▶ **Aufgabe**
Wie viele Wohnungen hat das Wohnprojekt der Babayagas laut dem angezeigten Text?

══ Angezeigter Text ══

Der Bau konnte mithilfe des Vereins der Kommune und dem Sozialamt der Stadt Paris in ein Mieterinnenprojekt umgesetzt werden, da keinerlei Privatvermögen oder Stiftungsgelder zur Verfügung standen. Im Laufe der Umsetzung entwickelte sich die für die Babayagas unabwendbare Situation, dass die Stadt über den Zuzug der Bewohnerinnen eigenmächtig und ohne Rücksprache mit den Hausbewohnerinnen bestimmt und die neuen Bewohnerinnen dem Haus mittlerweile „zuweist“. Eine den Traum vom selbstbestimmten Wohnen zerstörende Erfahrung, die die Beginen Villa-Frauen mit Entsetzen zur Kenntnis nehmen.
Die 25 Wohnungen sind über sechs Stockwerke verteilt, die für Frauen über 60 Jahre mit den Wohnungsgrößen zwischen 20qm und 38,5qm jeweils mit einem kleinen Balkon ausgestattet. Ebenfalls wohnen vier Studentinnen in der Wohnanlage. Die beiden großen Gemeinschaftsräume (insgesamt ca. 100qm) im Erdgeschoss werden nur sehr selten für gemeinsame Veranstaltungen genutzt. Der 20qm kleine Garten wird als Gemüsebeet und die überdachte Kaffeeecke von einigen wenigen gestaltet.

═══
══ Quelldaten ══

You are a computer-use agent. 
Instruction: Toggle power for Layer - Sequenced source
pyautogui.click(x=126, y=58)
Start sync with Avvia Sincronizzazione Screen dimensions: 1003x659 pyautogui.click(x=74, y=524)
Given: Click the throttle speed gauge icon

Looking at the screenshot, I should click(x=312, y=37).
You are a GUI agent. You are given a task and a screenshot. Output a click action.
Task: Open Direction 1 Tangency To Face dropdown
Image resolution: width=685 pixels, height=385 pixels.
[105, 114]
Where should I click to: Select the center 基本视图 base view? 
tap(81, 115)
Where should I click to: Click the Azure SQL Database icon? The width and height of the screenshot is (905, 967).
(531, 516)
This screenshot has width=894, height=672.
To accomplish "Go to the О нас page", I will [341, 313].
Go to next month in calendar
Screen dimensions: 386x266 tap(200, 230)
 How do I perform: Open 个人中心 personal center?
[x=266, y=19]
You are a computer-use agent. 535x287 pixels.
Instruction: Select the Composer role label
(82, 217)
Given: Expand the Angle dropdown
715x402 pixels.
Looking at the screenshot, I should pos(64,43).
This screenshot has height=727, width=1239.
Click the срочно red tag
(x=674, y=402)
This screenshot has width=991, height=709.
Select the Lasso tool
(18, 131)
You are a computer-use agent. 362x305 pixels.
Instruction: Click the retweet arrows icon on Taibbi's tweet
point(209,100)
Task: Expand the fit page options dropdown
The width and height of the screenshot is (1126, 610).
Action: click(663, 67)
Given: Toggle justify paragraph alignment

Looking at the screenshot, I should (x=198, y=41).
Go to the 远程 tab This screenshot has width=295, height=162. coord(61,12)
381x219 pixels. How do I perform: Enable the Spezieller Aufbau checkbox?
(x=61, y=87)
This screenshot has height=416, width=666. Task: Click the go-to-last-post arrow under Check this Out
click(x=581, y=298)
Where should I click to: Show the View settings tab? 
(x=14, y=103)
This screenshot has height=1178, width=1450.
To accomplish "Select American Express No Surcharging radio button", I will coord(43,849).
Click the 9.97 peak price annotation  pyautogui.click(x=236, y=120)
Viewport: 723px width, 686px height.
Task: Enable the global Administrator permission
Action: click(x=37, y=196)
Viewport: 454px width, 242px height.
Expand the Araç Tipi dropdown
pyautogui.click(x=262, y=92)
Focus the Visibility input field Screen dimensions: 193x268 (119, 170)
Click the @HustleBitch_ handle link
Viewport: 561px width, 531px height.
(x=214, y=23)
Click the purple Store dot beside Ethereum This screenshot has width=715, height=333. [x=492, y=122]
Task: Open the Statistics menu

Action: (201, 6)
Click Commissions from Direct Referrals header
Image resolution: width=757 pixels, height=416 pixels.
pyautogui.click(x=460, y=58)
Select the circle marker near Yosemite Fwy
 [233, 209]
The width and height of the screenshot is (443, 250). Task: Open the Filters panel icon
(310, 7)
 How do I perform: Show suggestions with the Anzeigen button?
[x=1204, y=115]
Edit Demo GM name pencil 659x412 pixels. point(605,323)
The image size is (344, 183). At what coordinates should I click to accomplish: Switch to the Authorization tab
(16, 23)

═══

▶ **Antwort**
25 Wohnungen.